After some thought and a nudge from my partner at the time, I decided to take a chance and go to school for Massage Therapy.  Needless to say, it stuck.  I was so dedicated to studying, understanding the human body, and stepping into a profession where I felt I was truly helping others.  Almost four years later, I am still a practicing Therapeutic Massage Therapist.  I have had some nightmare jobs, but I have also met some incredible clients.  As passionate as I am about my career, I know it chose me in order to open my heart to my true Mission.

Although I do not see myself leaving the Massage Therapy field anytime soon, I believe stepping into my power as a Therapist has allowed me to open up to something greater than me.  I began my journey of spiritual awakening not too long before I started practicing and that is not a coincidence.  Massage Therapy has taught me to be still in the silence and become aware of what the client is experiencing without any words being spoken.  It is a collaboration between the therapist and client — a conversation between your hands and the client’s body & energy.  Separation is an illusion because in that moment, we are both creating a healing space through positive intention.

Massage Therapy has not only helped me connect with clients and help them, but it has connected me to myself.  What is my intention in this moment?
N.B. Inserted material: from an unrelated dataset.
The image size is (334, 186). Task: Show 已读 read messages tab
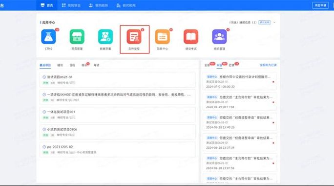231,65
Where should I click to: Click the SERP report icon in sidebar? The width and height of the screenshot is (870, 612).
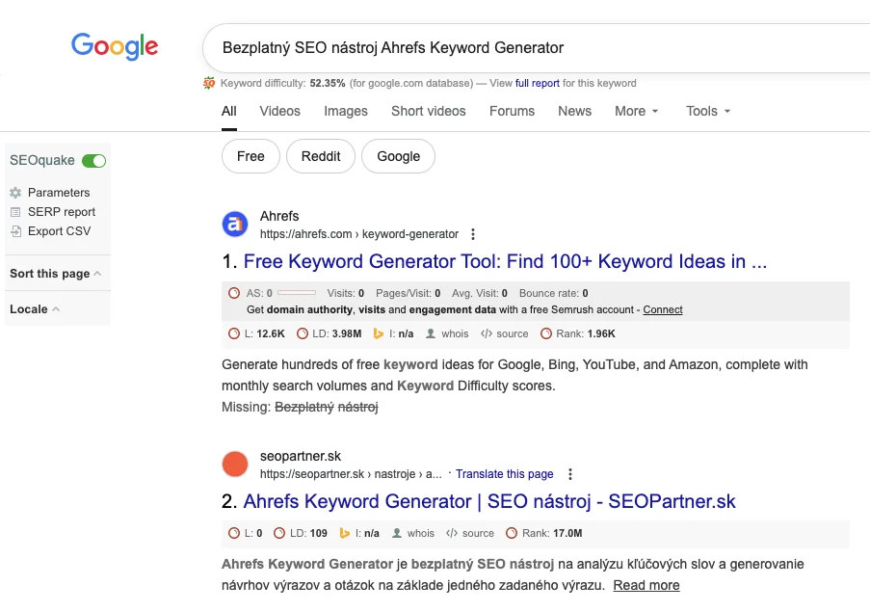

What energy am I carrying? Am I transferring positivity or negativity?  When I walk into a session feeling moody and not grounded, I know my client will feel that.  The same happens in return, as well.

I am so grateful for this career because I am not just helping others. I am not just helping myself. I am allowing my soul to expand by using this art as a way to do other types of energy work (Reiki and Integrated Energy Therapy) and to allow the Divine to work through me for both of our highest good in order to connect the Mind, Body & Soul. I am able to serve others through other modalities as well, such as Life/Health Coaching, Angel Card Readings, etc… because everything is connected. All the pain we experience is just emotional debris manifested in the physical so you can’t just treat the body, although it is an incredible start.

I honestly believe my path unfolded the way it did so I could be a conduit of healing energy through Massage, and once that Purpose was fulfilled, expand through the connection of Source.  It took me quite a while to get there, but I am here, and savoring every second of it.